Of course, all the running and jumping and swinging comes straight from the source material, though it has to be said the filmmakers weren’t that faithful to the game: at no point does the Prince attempt the same jump 30 times, fall to his death repeatedly, lose his temper and throw his controller at the wall, then realise he didn’t save his game and throw his PlayStation out the window screaming: “FUCK YOU GAME, YOU FUCKING PIECE OF SHIT.” Prince of Persia isn’t going to change your life, it lacks a Captain Jack Sparrow-like character to really connect with audiences and push the film into the box office stratosphere, and it rarely strays from formula, but overall it’s a reasonably exciting and charming couple of hours at the movies.

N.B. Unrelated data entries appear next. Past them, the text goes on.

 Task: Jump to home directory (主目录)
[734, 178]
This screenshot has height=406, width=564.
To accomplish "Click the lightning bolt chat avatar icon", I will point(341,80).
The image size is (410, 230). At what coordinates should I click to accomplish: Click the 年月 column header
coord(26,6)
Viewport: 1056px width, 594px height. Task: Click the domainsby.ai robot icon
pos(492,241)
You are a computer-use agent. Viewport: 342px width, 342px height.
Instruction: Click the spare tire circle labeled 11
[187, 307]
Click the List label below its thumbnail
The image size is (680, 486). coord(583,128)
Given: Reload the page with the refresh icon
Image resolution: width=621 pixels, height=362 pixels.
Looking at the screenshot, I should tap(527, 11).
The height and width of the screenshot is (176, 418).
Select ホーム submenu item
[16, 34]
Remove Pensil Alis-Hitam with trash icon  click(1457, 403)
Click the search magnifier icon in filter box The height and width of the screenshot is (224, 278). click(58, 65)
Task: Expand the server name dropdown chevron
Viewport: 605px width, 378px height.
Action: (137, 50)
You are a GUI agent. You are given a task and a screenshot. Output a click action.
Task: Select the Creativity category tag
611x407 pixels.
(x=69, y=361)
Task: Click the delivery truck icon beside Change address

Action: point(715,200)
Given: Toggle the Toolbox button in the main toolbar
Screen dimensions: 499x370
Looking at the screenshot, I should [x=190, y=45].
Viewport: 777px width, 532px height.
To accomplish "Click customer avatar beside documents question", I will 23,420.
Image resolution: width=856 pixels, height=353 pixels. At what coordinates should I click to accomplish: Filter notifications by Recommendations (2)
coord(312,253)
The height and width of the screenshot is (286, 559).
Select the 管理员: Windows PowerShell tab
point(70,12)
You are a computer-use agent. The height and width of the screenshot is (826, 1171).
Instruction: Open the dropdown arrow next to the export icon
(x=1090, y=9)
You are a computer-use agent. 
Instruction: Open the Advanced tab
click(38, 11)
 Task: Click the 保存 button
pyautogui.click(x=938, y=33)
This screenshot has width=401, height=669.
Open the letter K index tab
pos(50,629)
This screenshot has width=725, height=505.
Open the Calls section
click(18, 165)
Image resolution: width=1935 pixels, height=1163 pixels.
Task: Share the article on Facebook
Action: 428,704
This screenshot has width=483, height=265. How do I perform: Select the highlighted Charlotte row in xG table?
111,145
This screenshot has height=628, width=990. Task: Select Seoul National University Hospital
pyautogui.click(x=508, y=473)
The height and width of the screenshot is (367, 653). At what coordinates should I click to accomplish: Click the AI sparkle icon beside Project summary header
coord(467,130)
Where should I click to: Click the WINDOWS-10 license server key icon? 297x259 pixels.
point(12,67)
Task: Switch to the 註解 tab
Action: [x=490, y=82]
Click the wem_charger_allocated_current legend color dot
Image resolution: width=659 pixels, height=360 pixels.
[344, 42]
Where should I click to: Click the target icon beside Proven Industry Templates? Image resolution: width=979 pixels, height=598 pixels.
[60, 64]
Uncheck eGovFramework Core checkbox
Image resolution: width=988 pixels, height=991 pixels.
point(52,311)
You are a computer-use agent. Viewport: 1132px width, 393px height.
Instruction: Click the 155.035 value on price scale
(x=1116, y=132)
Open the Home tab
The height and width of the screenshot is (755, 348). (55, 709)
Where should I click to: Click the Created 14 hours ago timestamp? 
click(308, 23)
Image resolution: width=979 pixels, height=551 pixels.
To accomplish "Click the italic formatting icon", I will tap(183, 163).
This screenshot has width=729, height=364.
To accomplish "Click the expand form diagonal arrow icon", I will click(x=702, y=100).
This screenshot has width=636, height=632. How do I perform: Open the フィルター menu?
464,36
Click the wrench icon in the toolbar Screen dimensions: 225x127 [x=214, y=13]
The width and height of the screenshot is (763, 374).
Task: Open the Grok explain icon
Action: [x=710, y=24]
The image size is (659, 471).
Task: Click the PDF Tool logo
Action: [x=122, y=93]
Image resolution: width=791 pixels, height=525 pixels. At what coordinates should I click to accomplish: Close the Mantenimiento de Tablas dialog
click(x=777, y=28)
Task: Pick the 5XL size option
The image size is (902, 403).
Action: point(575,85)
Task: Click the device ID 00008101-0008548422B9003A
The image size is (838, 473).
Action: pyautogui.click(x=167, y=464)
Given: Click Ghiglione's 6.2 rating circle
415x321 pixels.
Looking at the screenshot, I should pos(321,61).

EXTRAS ★★ The Blu-ray disc has the feature film, plus Cinexplore: The Sands of TIme, which gives you the chance to explore behind-the-scenes footage during the film when a daggar pops up on the screen (you can also access these snippets directly via an index); and a two-minute deleted scene. The DVD disc contains another copy of the feature film, but for some reason it's five minutes shorter than the Blu-ray version; plus the featurette An Unseen World: Making Prince of Persia (15 minutes).